Research by Qatar Road Safety Studies Center (QRSCC) found that the total number of traffic accidents in Qatar was 290,829 in 2013, with huge economical cost that amounts to 2.7 percent of the country's gross domestic product (GDP). There is a growing research effort to improve road safety and to develop automobile driving assistance systems or even self-driving systems like Google project, which is widely expected to revolutionize automotive industry. Vision sensors will play a prominent role in such applications because they provide intuitive and rich information about the road condition. However, vehicle detection and tracking based on vision information is a challenging task because of the large variability of appearance of vehicles, interference of strong light and sometimes fierce weather condition, and complex interactions amongst drivers.


While previous work usually regards vehicle detection and tracking as separate tasks [1, 2], we propose a unified framework for both tasks. In the detection phase, recent work has mainly focused on building detection systems based on robust feature sets such as histograms of oriented gradients (HOG) [3] and Harr-like features [4] rather than just simple features such as symmetry or edges. However, these robust features involve heavy computational requirements.
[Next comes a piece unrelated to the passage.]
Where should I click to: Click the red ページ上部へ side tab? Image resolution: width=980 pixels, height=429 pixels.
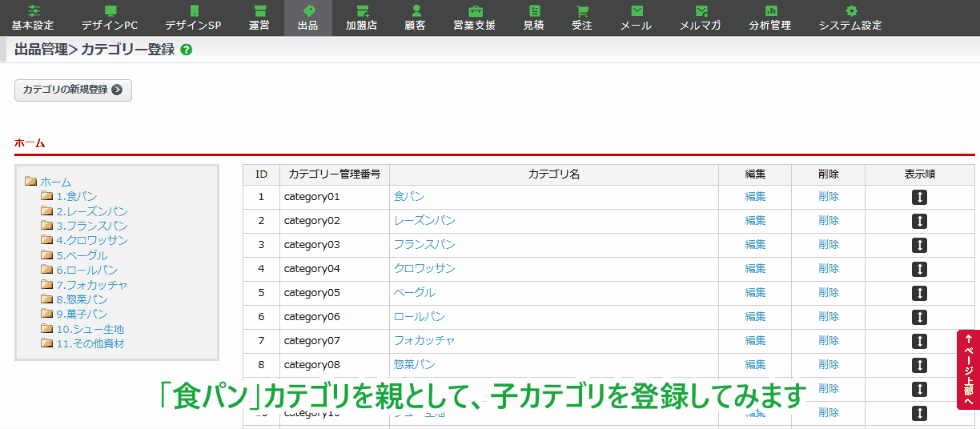tap(968, 369)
In this work, we propose an algorithmic framework designed to target both high efficiency and robustness while keeping the computational requirement at an acceptable level.


In the detection phase, in order to reduce the processing latency, we propose to use a hardware-friendly corner detection method obtained from accelerated segment test feature (FAST) [5], which determine interest corners by simply comparing each pixel with its 9 neighbors. If there are contiguous neighboring pixels that are all brighter or darker than a center pixel, it is marked as a corner point. Fig.1 shows the result of FAST corner detector on a real road image. We use recent Learned Arrangements of Three Patch Codes (LATCH) [6] as corner point descriptor. The descriptor is falls into binary descriptor category, but still maintains high performance comparable to histogram based descriptors (like HOG). The descriptors created by LATCH are binary strings, which are computed by comparing image patch-triplets rather than image pixels and as a result, they are less sensitive to noises and minor changes in local appearances. In order to detect vehicles, corners in the successive images are matched to those in the previous images, and thus optical flow at each corner point can be derived according to the movement of corner points. Because of the fact that approaching vehicles in opposite direction will produce a diverging flow, vehicles can be detected from the flow due to ego-motion. Fig.2 illustrates the flow estimated from corner point matching. Sparse optical flow proposed here is quite robust because of the LATCH characteristics, and it also requires much lower computational resources compared to traditional optical flow methods that need to solve time-consuming optimization problem.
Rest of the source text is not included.